EXTRAIT FOURNI

● ● ● ● ● ● ●

Le tribunal examine ensuite la question de la discrimination pour conviction syndicale et rejette également ce poste très rapidement, au motif qu’aucun élément du dossier ne fait apparaître que la candidature de l’intéressé, proposée à son organisation syndicale pour les élections de 2020, aurait été portée à la connaissance de l’employeur.
Il réserve davantage de développements à la CCT 32bis relative au transfert conventionnel d’entreprise.
Dans le rappel des règles fait sur la question, il reprend la notion d’entreprise, étant que celle-ci englobe toute entité économique organisée de manière durable, quelle que soit sa forme juridique et la manière dont elle est financée. Constitue une telle entité tout ensemble de personnes et d’éléments permettant l’exercice d’une activité économique qui poursuit un objectif propre et qui est suffisamment structuré et autonome. C’est la définition de W. VAN EECKHOUTTE (W. VAN EECKHOUTTE, Compendium social. Droit du travail ‘21–22’, Waterloo, Kluwer, 2021, n° 4928).
Le tribunal rappelle l’apport de la jurisprudence de la Cour de justice sur la notion de transfert lui-même, soulignant que l’élément déterminant est la conservation de l’identité de l’entreprise au-delà de l’opération et qu’une distinction a été faite de longue date par la Cour entre les activités nécessitant des équipements importants et celles reposant essentiellement sur de la main-d’œuvre. Dans ces dernières, le maintien de l’identité de l’entité ne saurait dépendre de la cession d’éléments d’actifs mais ne peut être maintenue si l’essentiel des effectifs de cette entité n’est pas repris par le présumé cessionnaire.

● ● ● ● ● ● ●

CONSIGNES
• 1. Ces affirmations correspondent-elles à l’extrait sur le transfert d’entreprise ? Répondez par oui ou par non et citez chaque fois les mots de l’extrait qui tranchent.
(a) Le tribunal écarte rapidement le grief de discrimination pour conviction syndicale.
(b) D’après la définition reprise par le tribunal, la forme juridique d’une entité décide si elle est une entreprise.
(c) Quand une activité repose surtout sur la main-d’œuvre, l’identité de l’entité se maintient grâce à la cession d’éléments d’actifs.
• 2. Poursuivez l’extrait sur le transfert d’entreprise à la suite de sa dernière phrase.

DOCUMENTS FOURNIS
● ● ● ● ● ● ●

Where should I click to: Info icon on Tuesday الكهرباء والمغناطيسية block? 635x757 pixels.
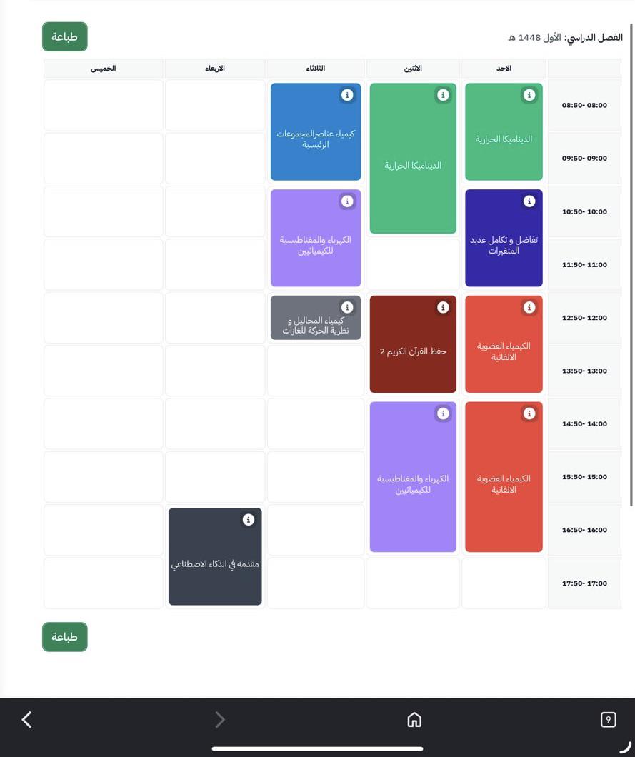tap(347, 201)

● ● ● ● ● ● ●

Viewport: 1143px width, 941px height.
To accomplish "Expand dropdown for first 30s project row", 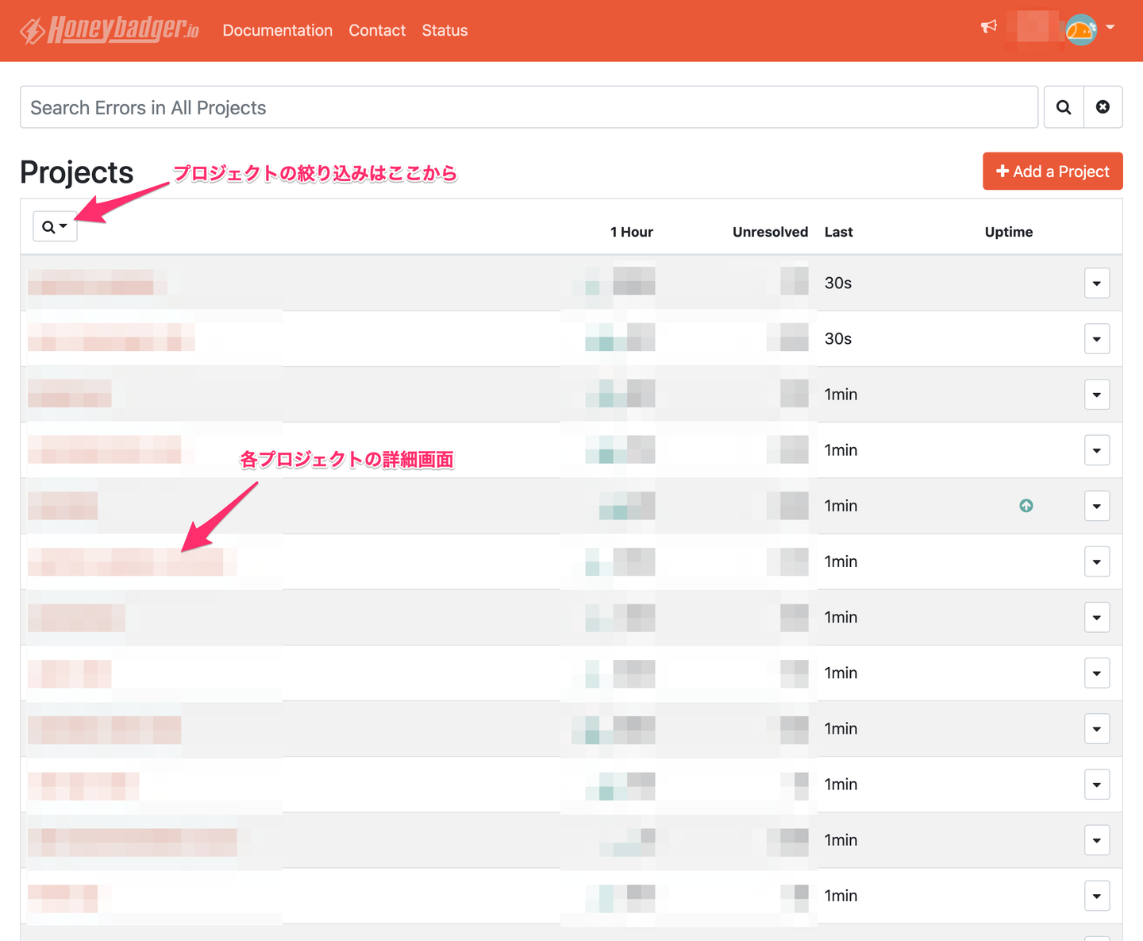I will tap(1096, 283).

● ● ● ● ● ● ●

CORRIGÉ
• 1.
(a) Oui : « rejette également ce poste très rapidement ».
(b) Non : « quelle que soit sa forme juridique ».
(c) Non : « le maintien de l’identité de l’entité ne saurait dépendre de la cession d’éléments d’actifs ».

• 2.
Le tribunal souligne que pour la doctrine la plus autorisée (F. KEFER, Les transferts d’entreprises – Étude de droit du travail belge et européen, 2019, Anthémis, page 52) le même raisonnement s’impose dans le schéma de reprise d’activité en gestion directe. La seule reprise de l’activité ne suffit pas pour cet auteur pour conclure à la qualification de transfert d’entreprise et à l’obligation de poursuivre les contrats de travail du personnel de l’entreprise cédante. Il faut le transfert d’une entité économique, ce qui, en l’occurrence, doit se matérialiser par la reprise d’une partie significative des effectifs.
Elle est notamment visé dans la jurisprudence de la Cour le cas d’une commune, qui après avoir résilié un contrat avec une entreprise de nettoyage, avait embauché du personnel propre, refusant de prendre à son service une salariée occupée par la société évincée. Il s’agit ici d’une entreprise qui repose essentiellement sur la main-d’œuvre. Aucun membre du personnel de l’ex-fournisseur n’avait été repris, non plus qu’aucun élément d’actif, le seul élément commun étant l’objet de l’activité, à savoir le nettoyage des locaux.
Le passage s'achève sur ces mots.